(Dataset entries)
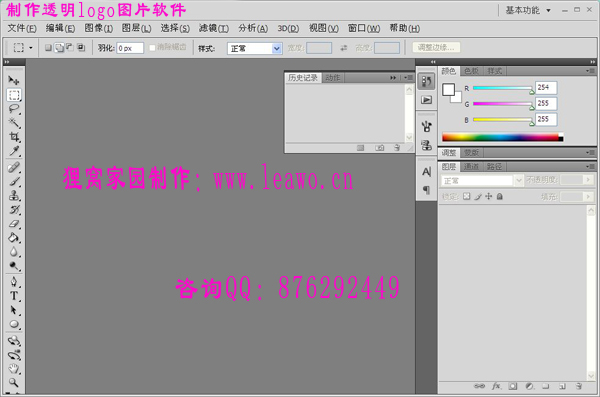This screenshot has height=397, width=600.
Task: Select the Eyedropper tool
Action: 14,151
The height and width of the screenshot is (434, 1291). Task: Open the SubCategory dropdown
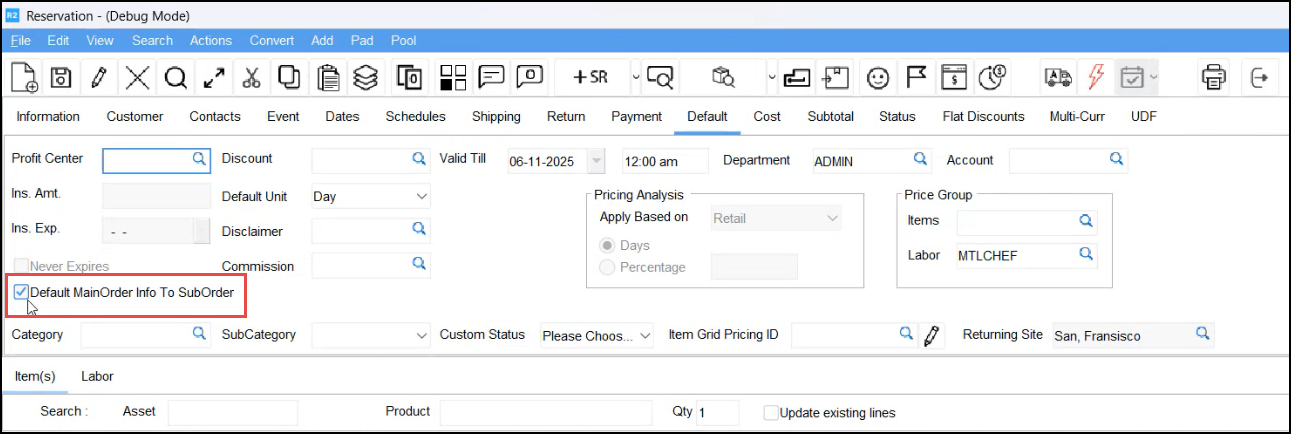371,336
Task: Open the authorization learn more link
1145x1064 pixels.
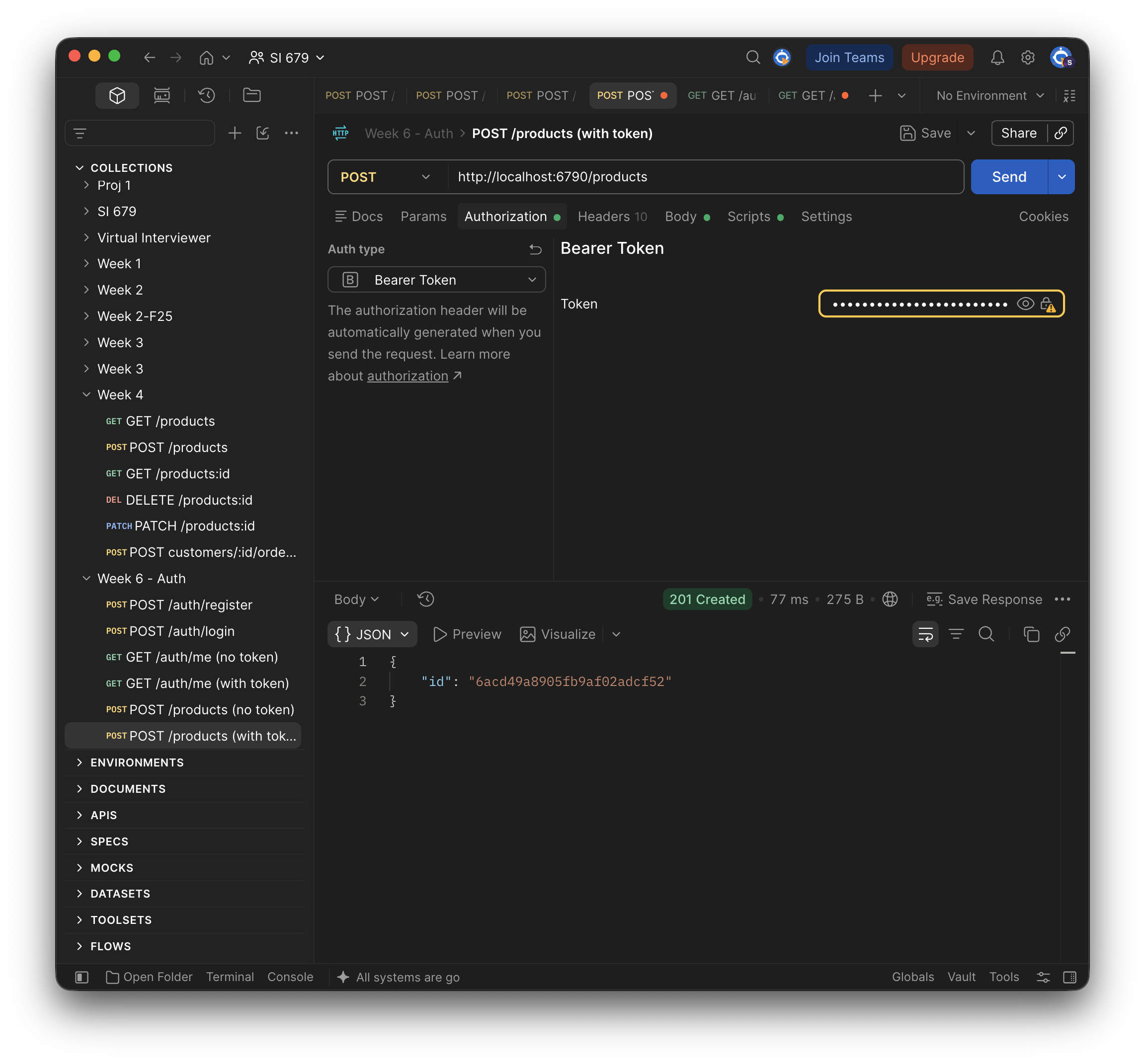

## Description of the task
Copy only the lines running from the one that holds "Task: Open the authorization learn more link" through the last line of the data, and include both of those lines. Do not copy any pictures.

## Output of the exercise
Task: Open the authorization learn more link
1145x1064 pixels.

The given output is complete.